InfluxDB tags versus fields#

When writing data to InfluxDB, you have to decide which values should be tags and which should be fields.

Hint

If the value is likely to be used in a “WHERE” clause in queries, and if it has fewer than 10,000 possible values, it should be a tag.

Tags are indexed, which means you can use them as filters efficiently in InfluxDB queries.

It can be difficult to decide what should be a tag and what should be a field, but here are some guidelines:

  • If it’s a value that will be aggregated and graphed over time, like the duration of a query, then it should be a field, because you’ll never be filtering on it.

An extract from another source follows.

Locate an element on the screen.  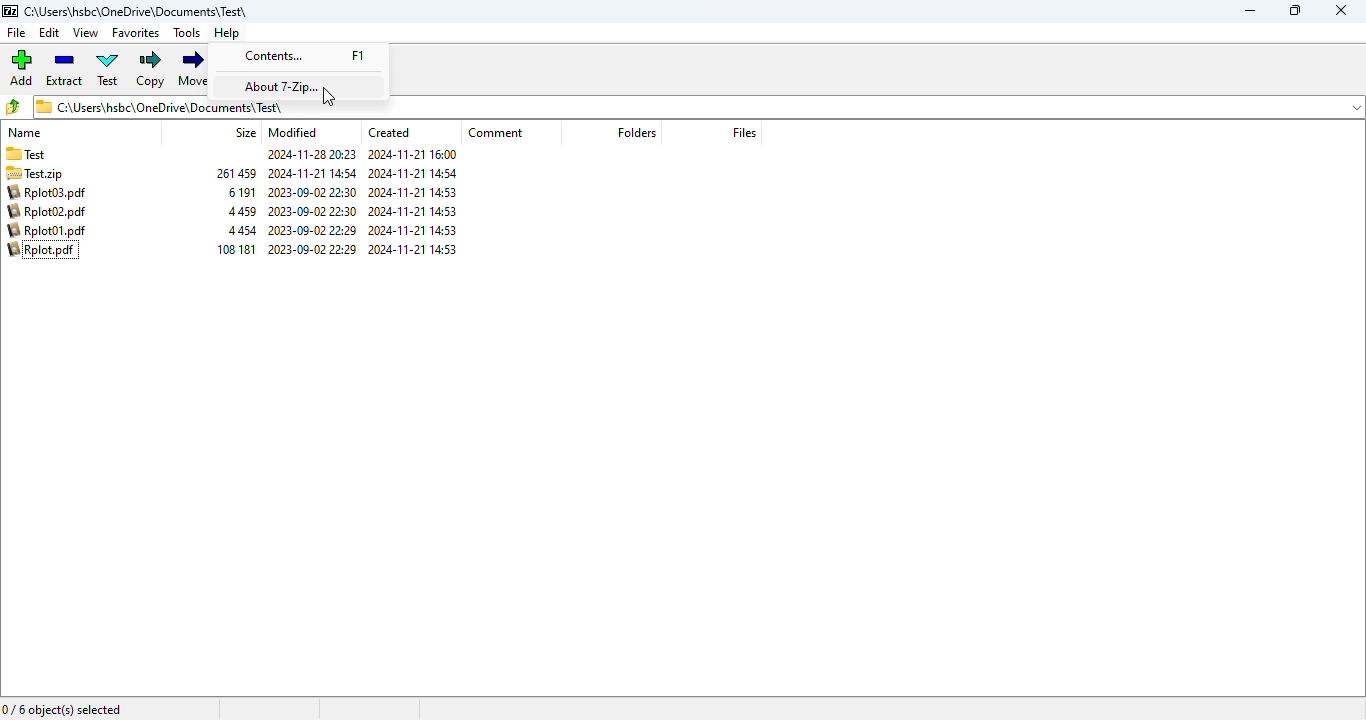
2024-11-21 14:53 is located at coordinates (414, 212).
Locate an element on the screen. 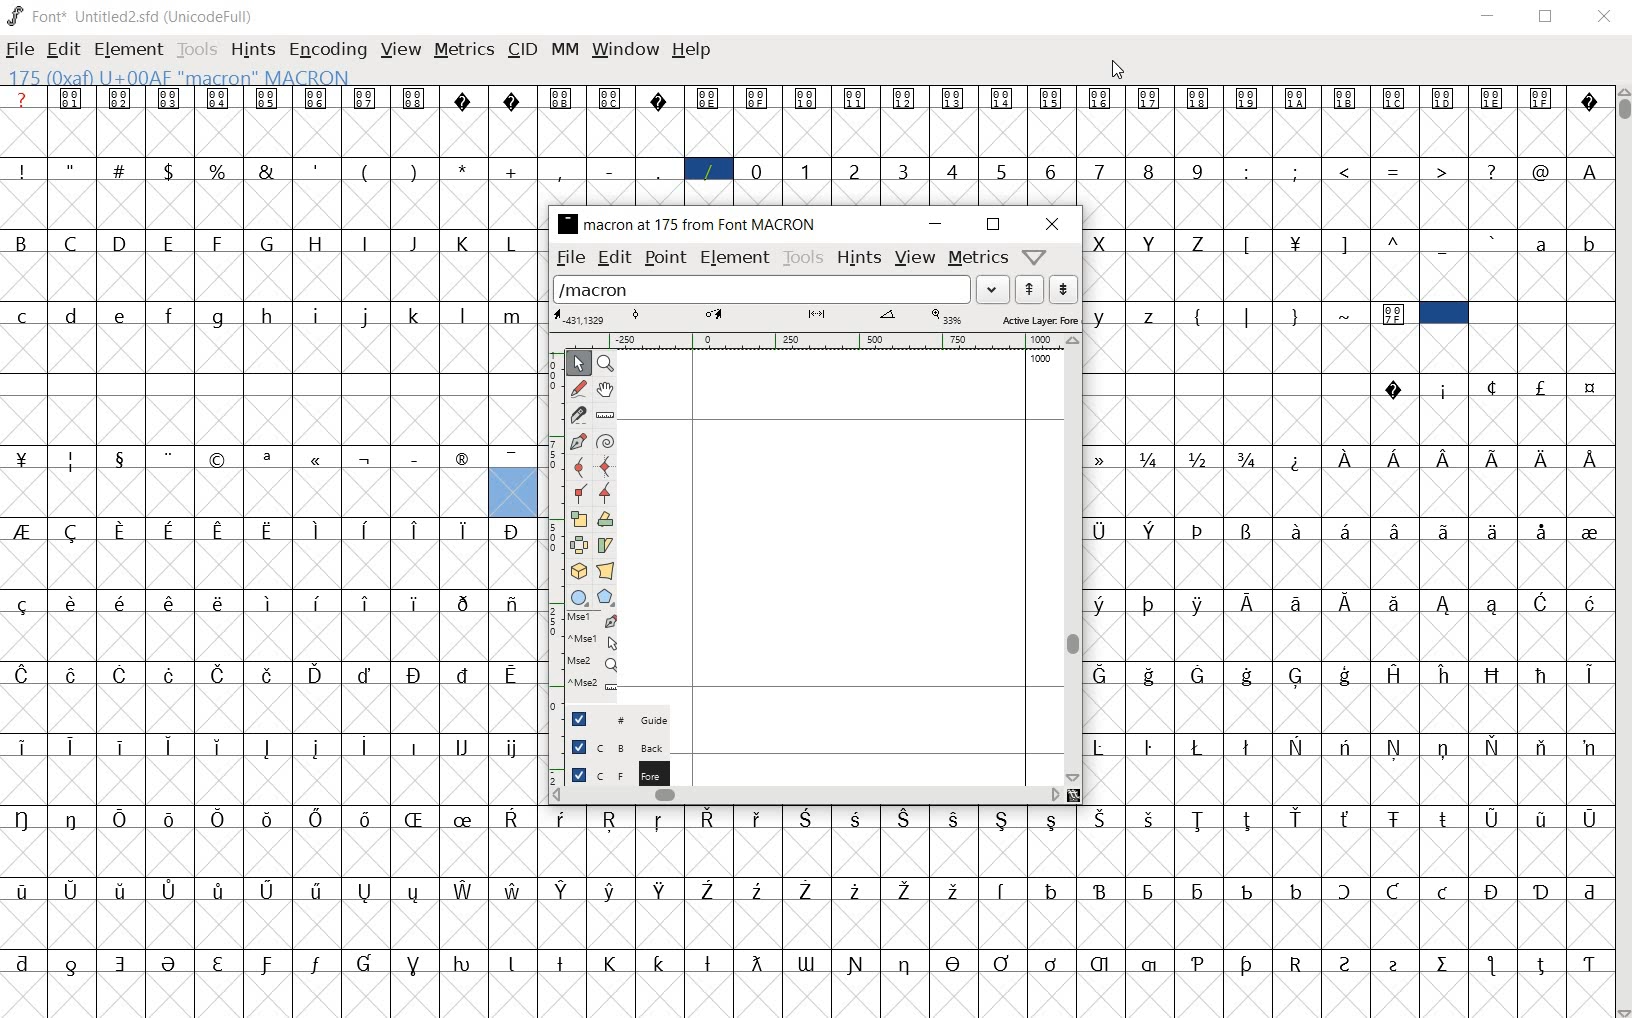 This screenshot has height=1018, width=1632. k is located at coordinates (416, 314).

  • If it’s metadata like which app generated the event, then it should be a tag.

See also the official InfluxDB documentation on tags versus fields for more information.

One thing to keep in mind is that tags shouldn’t have a large number of distinct values. That could lead to a high-cardinality dataset in InfluxDB, especially when combined with other tags with many distinct values. A high-cardinality dataset could greatly increase the memory usage of the InfluxDB instance and decrease query performance across the board.

How many values is too many? There’s not a lot of concrete advice on that, and it depends a lot on other tags and the composition of the entire dataset, so let’s say 10,000 for now. This means if you have a username on an event, it can be a tag.